In order to illustrate the necessity of taking into account both the insurer and the reinsurer company as the parties of a reinsurance contract when calculating the optimal retention, this thesis examines a prior study of optimal reinsurance which only considers the insurer’s point of view. Subsequently discussed is a model which determines the optimal retention from both points of view of insurer and reinsurer with the corresponding simulations used to justify this model. This forms the preliminary work this thesis builds upon. This model assumes that the claim numbers are Poisson distributed and the claim sizes are exponential, lognormal and Pareto distributed. The results are obtained separately for both the stop-loss and the excess-of-loss reinsurance. As the premium principle, both standard deviation premium principle and expected value premium principle are used. The results are compared with the tables and figures for these two studies.

This thesis seeks to contribute to the existing literature by taking into account both the insurer and the reinsurer. An analytical model is set up and makes use of “the VaR of the absolute value of the difference between the profits of the insurer and the reinsurer” as a risk measure, the solution of which is obtained and presented in this thesis. The results of this analytical model are compared with the results of the preliminary work of this thesis and with the optimal reinsurance study which is examined in this thesis and has only considered the insurer point of view by considering the real world examples and using the numerical examples. We assume the aggregate loss is exponential and Pareto distributed and the premiums of both the insurer and the reinsurer are calculated using the expected value premium principle with stop-loss reinsurance.

The second aim of this thesis, is to contribute to the literature by addressing multi objective/constrained models using goal programming. First a general definition of the goal programming method used, subsequently the terminology and the variants of goal programming are summarized. For this application, 11 different multi objective/constrainted optimal reinsurance models have been constructed and their solutions have been investigated making use of goal programming. The constraints in the models are as follows: the value at risk of the absolute value of the difference between the insurer's profit and the reinsurer's profit; the absolute value of the difference between the standard deviation of insurer’s expected profit; the standard deviation of reinsurer’s expected profit; the expected utility function of insurer (with exponential utility and logaritmic utility); the expected utility function of reinsurer; the expected profit of reinsurer; the expected profit of insurer; the value at risk of the total cost of insurer; the value at risk of the total cost of reinsurer. Mathematical representations of the models are given by using the goal programming model and optimal retention levels and deviation variables are obtained using the stop-loss reinsurance are presented in the tables. The tables are prepared for both the expected value and the standard deviation premium principle and assumptions that the losses are distributed by Pareto, exponential and lognormal distributions. Comparisons between the models are made. In addition, how the results change with different premium loading coefficients and different initial wealth is shown in the tables.
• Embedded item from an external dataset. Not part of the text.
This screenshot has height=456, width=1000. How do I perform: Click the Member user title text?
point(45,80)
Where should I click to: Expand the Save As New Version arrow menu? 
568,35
As a result of this study, these models are interpreted from the joint perspective of insurer and reinsurer and examined in terms of their contributions and innovations to the literature. The difference between unilateral optimal reinsurance studies and optimal reinsurance studies taking both sides into account is demonstrated in terms of their real-world suitability and acceptability for both sides. In addition, the results of the multi objective reinsurance study and the advantages of using goal programming method in the solution of this study are also revealed.